In the Tourette syndrome example given below, Watson was unable to answer until they included more of the symptoms and signs in the database. Q & A as done with Watson seems analogues to Clinical Data & Differential Diagnosis. To make Watsons job easier, enter clinical data in a relational database in simple consistent terms. Likewise, list the sum total of medical diagnostic information in the same simple consistent terms. The relational database can correlate and list the match ups as diagnostic possibilities. A statistical program -- and here is where Watson comes in -- can list the probility of each. Furthermore, a statistical program can conduct an ongoing adjustment to the probable diagnosis based on realtime outcome as determined by subsequent information.
This is not to say that the computer makes the diagnosis, but it does give, at a glance, all of the possibilities. In fact quite the reverse, the statistical program improves its selections and statistics based on the clinician’s evolving and final diagnosis.
In practice, this computer directed diagnostics can be done on an off the shelf database program. Watson may be too hard to move around, and I imagine that the off the shelf database on the clinician’s own computer will be a bit less expensive. The important aspect, however, is still the statistical application. I guess that the articles about the development of Watson do not divulge all of the statistical mechanism, which makes up the AI of Watsons prenominal performance.
Simplicity, however, is the thing that works best with clinicians, and I would bet that there is already a simple statistical application that will function with a relational database. Schlaefer describes source expansion, and for us that source is medical information, all of it -- in simple database terms with criteria of diagnosis.
Found in Probably Irrelevant, from an interview. “Information Retrieval in IBM’s Watson: An interview with Nico Schlaefer,”  Posted on March 17th, 2011 by Jon Elsas
“Nico Schlaefer: Here is a question for which source expansion helped:
What is the name of the rare neurological disease with symptoms such as: involuntary movements (tics), swearing, and incoherent vocalizations (grunts, shouts, etc.)?
This is a question from the TREC 8 evaluation [pdf], but if written as a statement (”This rare neurological disease has symptoms such as …”) I think it could also pass as a Jeopardy! question. The answer is “Tourette syndrome”.
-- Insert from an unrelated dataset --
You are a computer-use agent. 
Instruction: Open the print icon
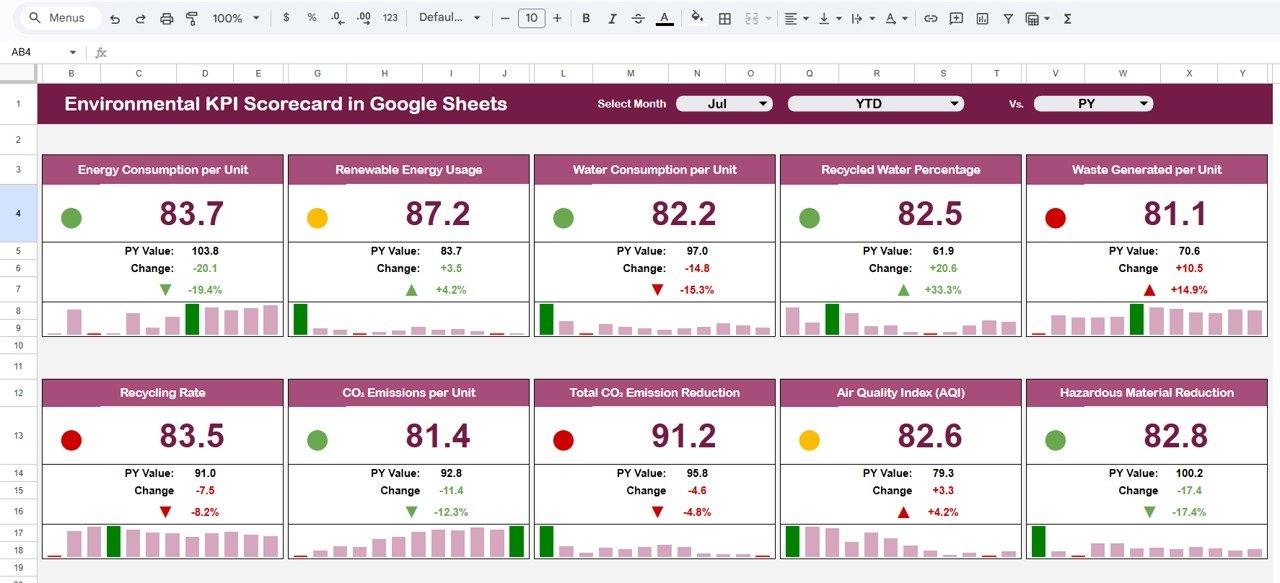167,17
We first tried to answer this question using Wikipedia as a source, and there is indeed an article about “Tourette syndrome” in our copy of Wikipedia, but unfortunately it doesn’t mention most of the keywords in the question and Watson wasn’t able to get the answer. We then expanded Wikipedia, and “Tourette syndrome” was one of the topics that was automatically selected. The expanded article contains the following text passages which, by the way, all come from different websites:
·         Rare neurological disease that causes repetitive motor and vocal tics
·         The first symptoms usually are involuntary movements (tics) of the face, arms, limbs or trunk.
·         Tourette’s syndrome (TS) is a neurological disorder characterized by repetitive, stereotyped, involuntary movements and vocalizations called tics.
·         The person afflicted may also swear or shout strange words, grunt, bark or make other loud sounds.
These passages jointly almost perfectly cover the question keywords. I think the only content word that is not in there is “incoherent”. This made it very easy for Watson to find the answer.”